Let the market decide. The market guarantees failure. Markets shape profit. Markets form around needs.
When we say the market decides, do we also mean it is correct? Don’t we really just mean we don’t know, so let someone, something, some other process do the work, make the decisions? We are all rational, dumb as stumps, self interested economic agents that together form the genius of crowds. Sounds like the perfect oxymoron. Like a puzzle guaranteed to delude. These pieces don’t fit, because they come from different games. You will never put this together again.

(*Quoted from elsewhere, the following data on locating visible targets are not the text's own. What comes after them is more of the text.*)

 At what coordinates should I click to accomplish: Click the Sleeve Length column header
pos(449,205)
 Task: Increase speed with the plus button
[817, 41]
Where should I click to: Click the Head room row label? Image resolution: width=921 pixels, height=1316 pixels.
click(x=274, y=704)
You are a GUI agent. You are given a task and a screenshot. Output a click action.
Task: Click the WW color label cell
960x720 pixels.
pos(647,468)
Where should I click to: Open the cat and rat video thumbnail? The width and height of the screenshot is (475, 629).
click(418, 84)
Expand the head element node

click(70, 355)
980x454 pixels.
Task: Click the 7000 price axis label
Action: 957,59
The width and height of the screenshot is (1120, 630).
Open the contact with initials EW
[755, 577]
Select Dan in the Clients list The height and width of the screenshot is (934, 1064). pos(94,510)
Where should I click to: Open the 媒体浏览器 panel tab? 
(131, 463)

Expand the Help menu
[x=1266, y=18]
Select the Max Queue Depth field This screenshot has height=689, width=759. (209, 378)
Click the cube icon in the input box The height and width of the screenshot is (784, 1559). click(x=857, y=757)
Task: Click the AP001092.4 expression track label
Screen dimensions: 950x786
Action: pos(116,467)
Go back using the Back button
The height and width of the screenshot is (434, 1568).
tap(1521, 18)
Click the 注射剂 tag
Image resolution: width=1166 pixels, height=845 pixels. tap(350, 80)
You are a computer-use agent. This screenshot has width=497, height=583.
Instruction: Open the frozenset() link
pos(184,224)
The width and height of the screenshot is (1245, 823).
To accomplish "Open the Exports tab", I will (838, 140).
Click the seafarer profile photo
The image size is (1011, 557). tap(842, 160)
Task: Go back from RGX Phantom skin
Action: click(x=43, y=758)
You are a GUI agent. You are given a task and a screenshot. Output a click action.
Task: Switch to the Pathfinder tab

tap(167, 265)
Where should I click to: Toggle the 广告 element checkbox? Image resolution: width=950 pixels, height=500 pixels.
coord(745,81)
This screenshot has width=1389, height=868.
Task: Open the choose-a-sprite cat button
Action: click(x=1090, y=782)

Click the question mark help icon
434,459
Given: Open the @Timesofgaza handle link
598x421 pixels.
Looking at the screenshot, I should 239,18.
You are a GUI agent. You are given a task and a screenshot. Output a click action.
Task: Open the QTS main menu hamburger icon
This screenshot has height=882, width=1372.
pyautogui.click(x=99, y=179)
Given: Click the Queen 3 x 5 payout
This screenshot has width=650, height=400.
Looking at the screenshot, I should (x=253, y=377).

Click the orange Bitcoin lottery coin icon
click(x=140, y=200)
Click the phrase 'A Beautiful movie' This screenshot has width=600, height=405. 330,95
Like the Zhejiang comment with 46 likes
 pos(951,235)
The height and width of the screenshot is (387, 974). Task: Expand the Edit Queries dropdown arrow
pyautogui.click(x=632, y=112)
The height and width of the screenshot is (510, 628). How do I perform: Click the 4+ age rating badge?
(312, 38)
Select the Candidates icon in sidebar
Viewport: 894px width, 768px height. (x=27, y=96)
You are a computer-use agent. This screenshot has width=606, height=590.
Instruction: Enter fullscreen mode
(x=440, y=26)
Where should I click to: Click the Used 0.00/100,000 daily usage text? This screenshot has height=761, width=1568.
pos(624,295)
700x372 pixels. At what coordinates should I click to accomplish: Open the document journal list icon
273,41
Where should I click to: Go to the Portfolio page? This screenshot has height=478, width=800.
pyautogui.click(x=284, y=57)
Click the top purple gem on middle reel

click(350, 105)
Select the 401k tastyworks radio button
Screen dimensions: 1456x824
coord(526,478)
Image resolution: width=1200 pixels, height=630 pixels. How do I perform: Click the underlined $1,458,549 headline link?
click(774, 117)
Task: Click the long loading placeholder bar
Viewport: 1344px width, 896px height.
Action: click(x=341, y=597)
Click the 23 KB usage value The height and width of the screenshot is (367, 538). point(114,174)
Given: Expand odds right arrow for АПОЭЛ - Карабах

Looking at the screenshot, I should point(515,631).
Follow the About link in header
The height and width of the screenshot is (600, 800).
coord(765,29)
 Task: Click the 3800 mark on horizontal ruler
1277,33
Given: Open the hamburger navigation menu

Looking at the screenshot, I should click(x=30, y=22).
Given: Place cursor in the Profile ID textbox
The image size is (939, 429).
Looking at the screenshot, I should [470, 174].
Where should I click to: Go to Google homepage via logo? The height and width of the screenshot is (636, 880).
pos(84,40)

Consider Detroit. The market for cars is a compound market. Cars require two things not supplied by the Car Companies, fuel and credit. Actually, several auto companies provide credit, but to do this they buy money from other commercial services. Those banker (aka Wall Street) guys. They have never managed the main cost, fuel. They never even consider it, nor do you. Typical costs to make a car are 10% labor, 75% materials, the rest goes to the sales, marketing and profit. But given the typical life span of a post 90’s automobile the cost of maintenance is twice the labor cost of building it.
Reconsider Detroit.
They failed to see the market changes.
Yep, they didn’t anticipate the pain of price that occurred this past year. They failed to anticipate the loss of credit that occurred this past quarter. How much money did you make by anticipating these same events? Millions, billions, anything? The genius of Toyota is that they followed their government’s requirements on fuel efficiency. The ignorance of Detroit is that they followed the American Consumer’s desire for big bold metal on wheels. Detroit gave us two couches and an entertainment center so we could feel impressive, affluent. Like a double dipped ice cream cone with four scoops, super-sized sodas and beer by the bucket. Follow the market means you crash in the fog.
It was only last year that business TV commentators were remarking that the market would never need hybrids. It was a government intervention that would have unexpected (meaning bad) consequences. That the market was the only means of discovering need. Too bad that markets work best by rear view mirror. Perhaps the vanity mirror for the little commentators needs better lighting options. Yah, that ought to do it.